Kratziges Unisono bei Mozartfest in Schwetzingen

Der mit einem kratzigen Unisono aufgeraute Kopfsatz von Schuberts d-Moll-Quartett („Der Tod und das Mädchen“) eröffnet eine andere Welt. Das elektrisierte Spiel des Chaos String Quartets verschont uns vor schockartigen Stromstößen, was das Hintergründige dieser Musik umso suggestiver aufzeigt, auch im volkstümlichen Liebreiz und der tänzerischen Attitüde. Das Thema des Andante wird tonlos angestrichen, wie eine unsagbare Klage. Die lebhaften Variationen, die Geigerin Schäffer darüber spielt, berühren dank ihrer untergründigen Diskretion.

Das Scherzo wird zwischen groteskem Aufbegehren und wehmütiger Idylle justiert.
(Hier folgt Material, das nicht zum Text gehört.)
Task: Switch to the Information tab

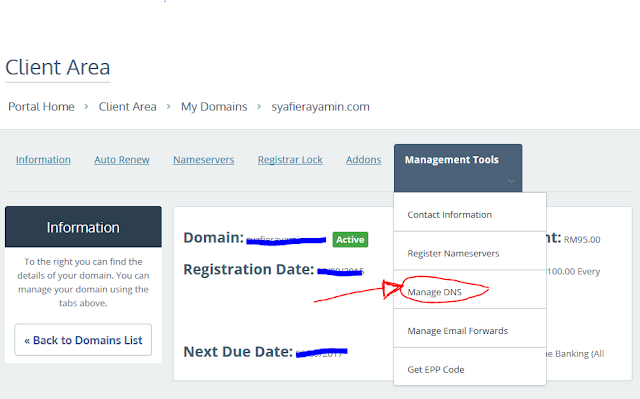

Sorgfältig werden die Stimmungen und Temperamente abgeschmeckt. Mit Rasanz und Feinschliff schnurrt das Presto dahin; die hochdifferenzierten Ausdrucksgrade und die vibrierende Leidenschaft im Spiel dieses Quartetts verleihen der Dichtung Schuberts eine enorme Präsenz. Der finale Übermut ist wie mit einem grimmigen Schimmer versehen.

Doch der wird mit der Zugabe – dem Menuett aus Mozarts letztem Streichquintett (KV 614), das Benjamin Helmer für Klarinette bearbeitet hat – endgültig vertrieben. Und das auf völlig unchaotische Weise.